*** Provided entries ***

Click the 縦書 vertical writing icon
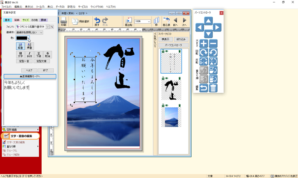298x178 pixels. 20,46
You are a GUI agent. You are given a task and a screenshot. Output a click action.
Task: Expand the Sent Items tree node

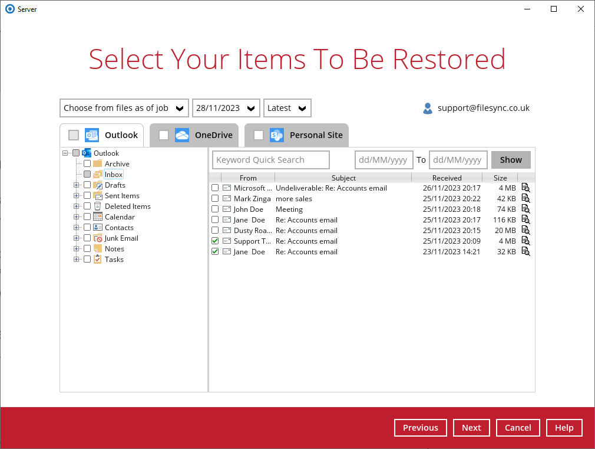(x=77, y=195)
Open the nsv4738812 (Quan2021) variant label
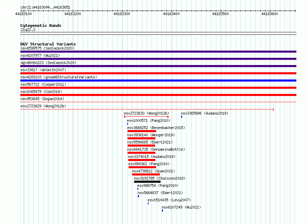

*** End of Provided entries ***

Directions
Print the material verbatim; drop the pictures.

Solved exercise
Click the 縦書 vertical writing icon
298x178 pixels. 20,46
You are a GUI agent. You are given a task and a screenshot. Output a click action.
Task: Expand the Sent Items tree node

(x=77, y=195)
Open the nsv4738812 (Quan2021) variant label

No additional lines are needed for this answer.